Article:
>> Start

This is an annoying behavior on at least Intellij Idea (I don't know about other Intellij products). If you ever increased its memory limit (it's an option on one of the top-level menus, and it will also occasionally suggest increasing it if it ever notices it's using too much memory), it copies the idea64.vmoptions file which contains not only the memory limit (-Xmx), but all the JVM parameters, from the binary directory to your configuration directory, and so the JVM parameters on it will be kept forever, instead of being changed when you update the IDE. The fix is easy: find that copied idea64.vmoptions file, write down the memory limit on it, remove that file, restart the IDE, and go to that top-level menu option to set the limit again. This will copy an updated set of VM options to your configuration directory.

They changed the default garbage collector to G1 last year.[1]

[1] https://github.com/JetBrains/intellij-community/commit/edf1c...

Honestly this is the most frustrating thing about Jetbrains. Stop investigating shit and just use the new JVMs already. There is no excuse for using deprecated JVMs.

Edit the idea64.vmoptions config file and use the GC of your choice. I've been running with ShenandoahGC for quite some time now and it's been working great.

Also, see https://github.com/JetBrains/JetBrainsRuntime/releases/tag/j... for a JDK17 runtime for Intellij products. I've been running this too and it works great (but does require some tweaks to the vmoptions file).

Text can look pretty bad if you're using other JVMs without their patches.

Yes particularly on Linux, any non jetbrains jdk running intellij looks awful. I don't know if the consider it as some kind of competitive advantage to not submit fixes upstream.

What are they doing in the JVM to make text look good?

I tried this last year but the version they shipped with IDEA didn't have ZGC and using an external JVM caused some weirdness in the GUI for me.

Curious before I try it, is the speed/performance any better?

It depends. There is less latency in the IDE due primarily to better GC (just as the article describes). I think the speed is better too on things like indexing the code base, but that could depend on your computer. I'm running on a 32core high end AMD system with lots of RAM, and I increase the heap setting in Intellij to 4G, etc. I think the IDE is subjectively better.

We run all our production applications on JDK17 too, which is why I push to run everything on 17.

I am pretty sure Jetbrains cares their product works well for a lot of people and they know better than you which JVM is better for their product.

It is not like it restricts what you can build with it.

We may not know their exact decision process but it is incredibly ignorant to assume they are just doing this out of laziness or incompetence.

They've already explained their reasoning, I don't have to assume anything. Their reasoning is bad:

* They've fixed long-known bugs in the JVM

* They've added sub-pixel anti-aliasing and other visual rendering enhancements.

Both of these are clear improvements on the JVM, and very likely to be accepted upstream, but instead of upstreaming them, they decided to create a long-running fork and package it as their own runtime. And like all long-running forks, they're struggling to keep up.

So we are left with two choices: abandon the hope of a functional IDE that only works well on a customized runtime, or abandon the litany of performance, capability, security, and stability improvements in the JVM standard and reference JVM implementation.

But what is your problem with this? Do you really care which JVM is being packaged or you are just picking on something that isn't a problem?

Have you had a problem running IntelliJ IDEA?

>> End

Data provided:
>> Start

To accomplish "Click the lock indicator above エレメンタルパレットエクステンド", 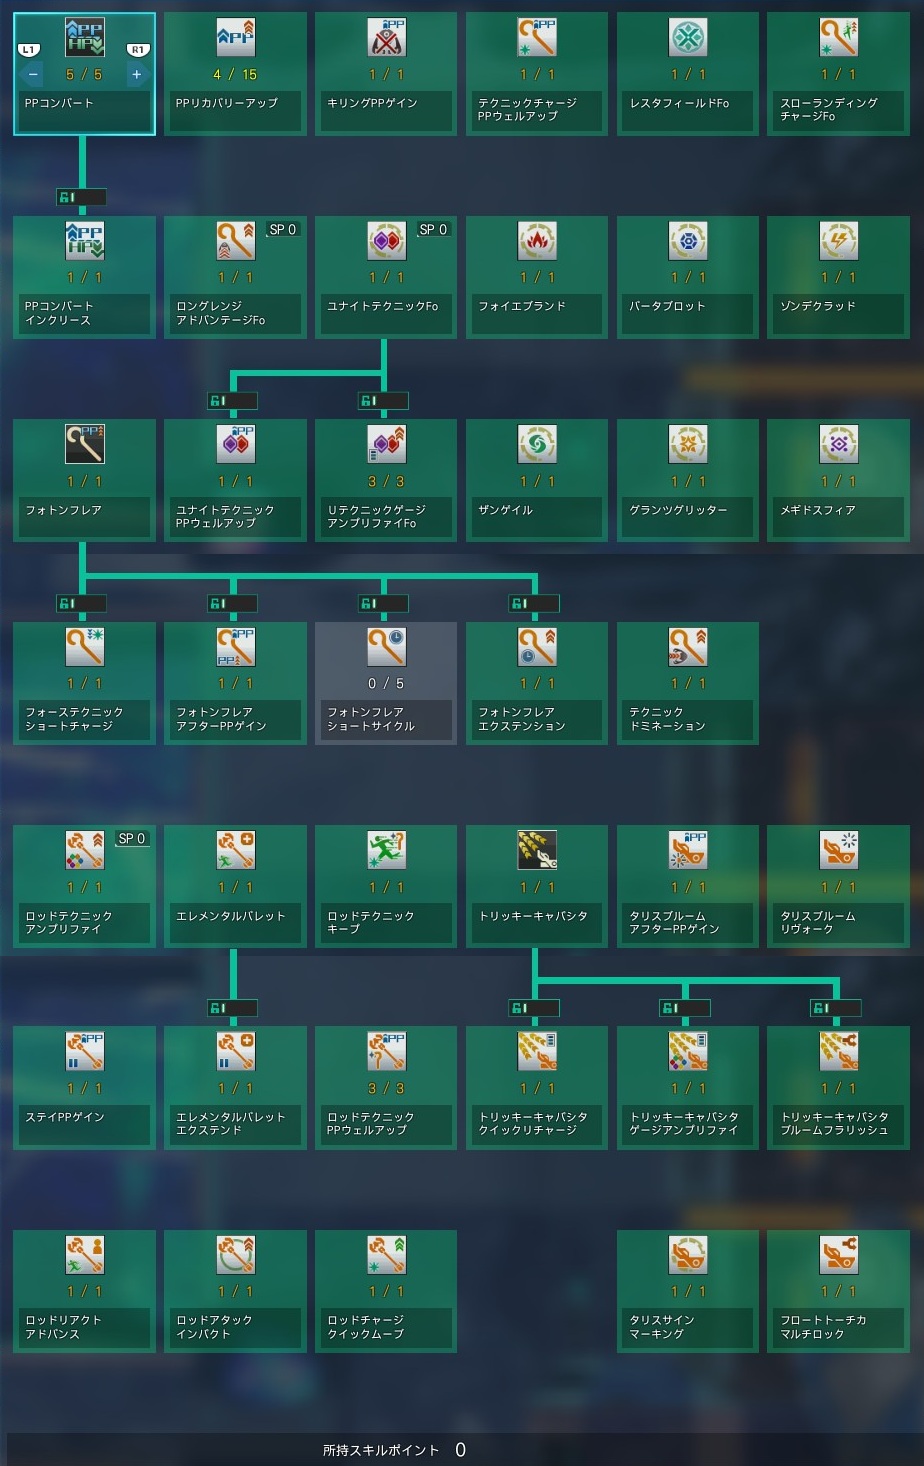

>> End

Written exercise:
In the IntelliJ thread above, which garbage collector became the default last year? Please answer in a few words.

Reply to the task:
G1